(INFORMATION PROVIDED begins)

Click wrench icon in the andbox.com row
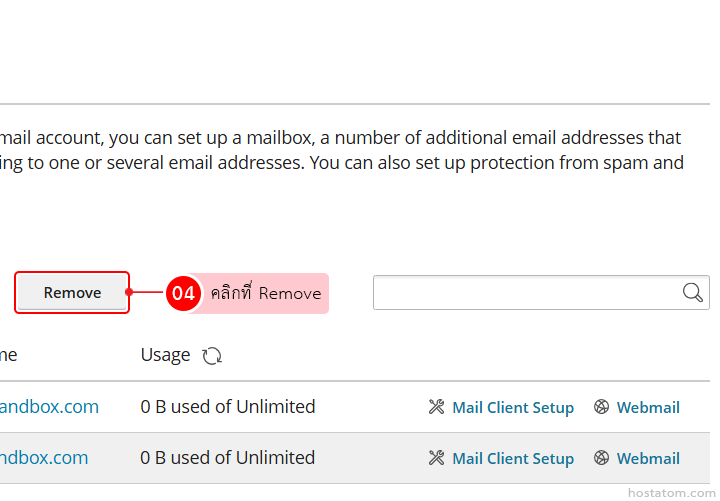Image resolution: width=720 pixels, height=501 pixels. click(436, 407)
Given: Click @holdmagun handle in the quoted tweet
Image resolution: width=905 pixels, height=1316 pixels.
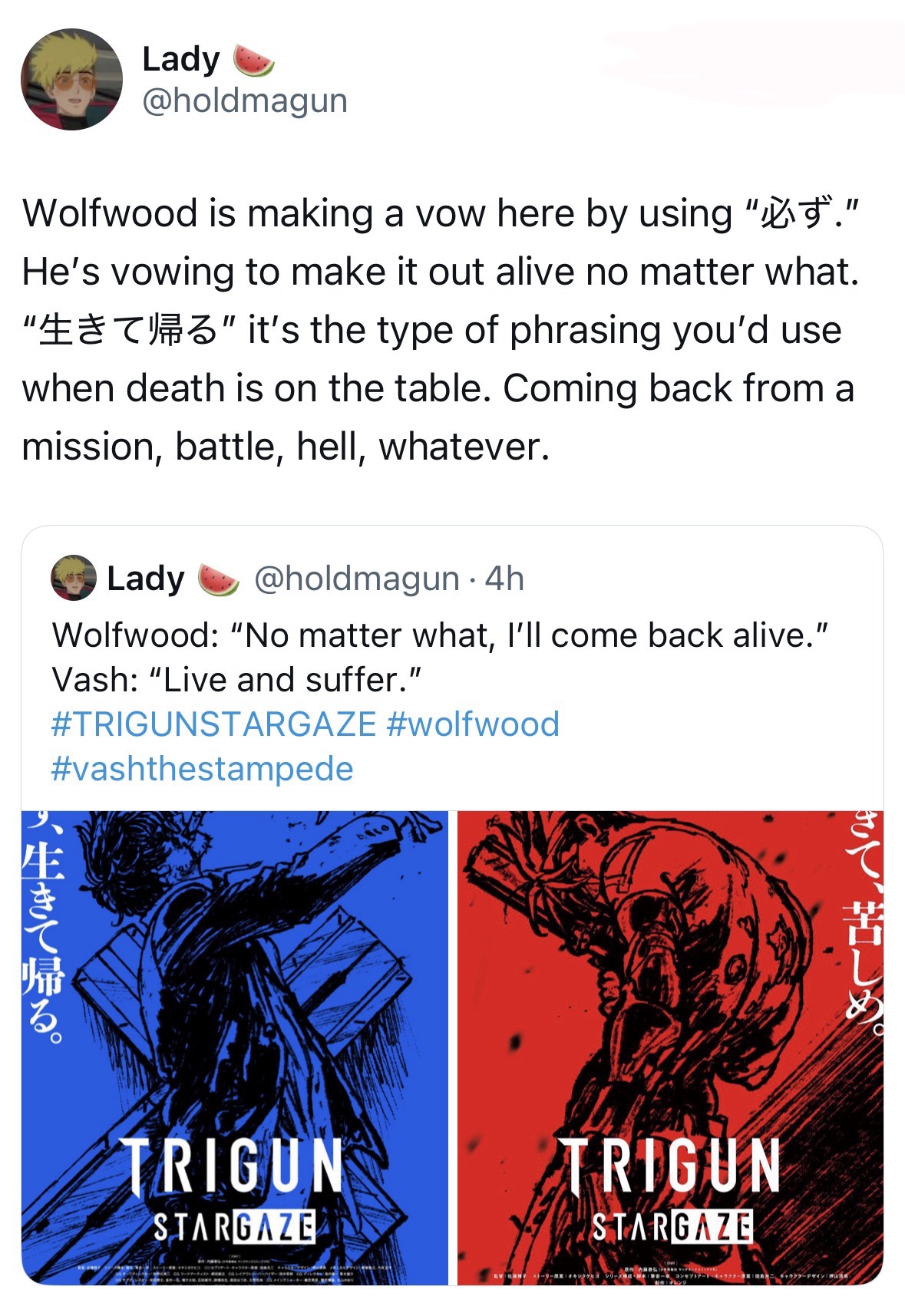Looking at the screenshot, I should tap(357, 579).
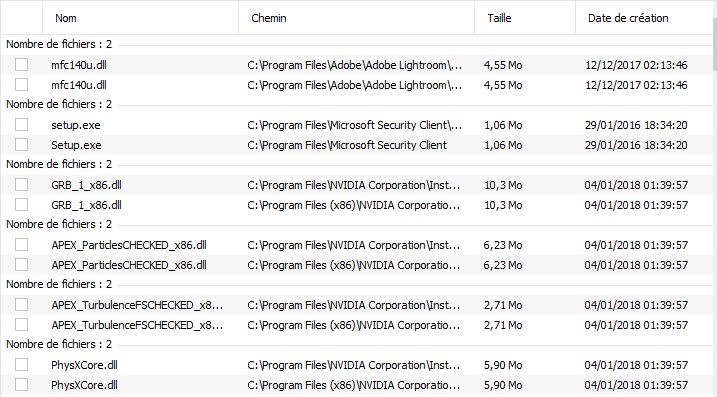This screenshot has height=397, width=717.
Task: Enable checkbox for last PhysXCore.dll row
Action: tap(21, 385)
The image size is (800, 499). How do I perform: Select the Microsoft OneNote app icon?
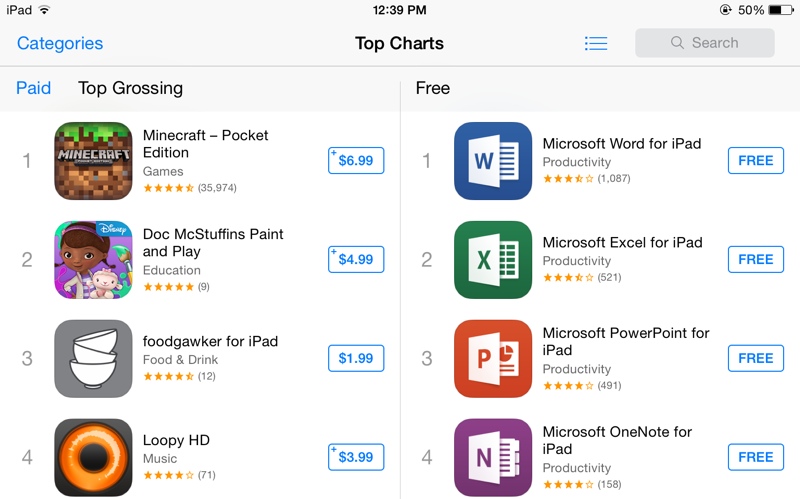[x=493, y=457]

(INFORMATION PROVIDED ends)

▸ WHAT THE TASK ASKS
Drop the images; copy every entry above exactly.

▸ ANSWER FOR THIS EXERCISE
Click wrench icon in the andbox.com row
Image resolution: width=720 pixels, height=501 pixels. click(436, 407)
Given: Click @holdmagun handle in the quoted tweet
Image resolution: width=905 pixels, height=1316 pixels.
Looking at the screenshot, I should tap(357, 579).
This screenshot has height=397, width=717.
Task: Enable checkbox for last PhysXCore.dll row
Action: tap(21, 385)
The image size is (800, 499). How do I perform: Select the Microsoft OneNote app icon?
[x=493, y=457]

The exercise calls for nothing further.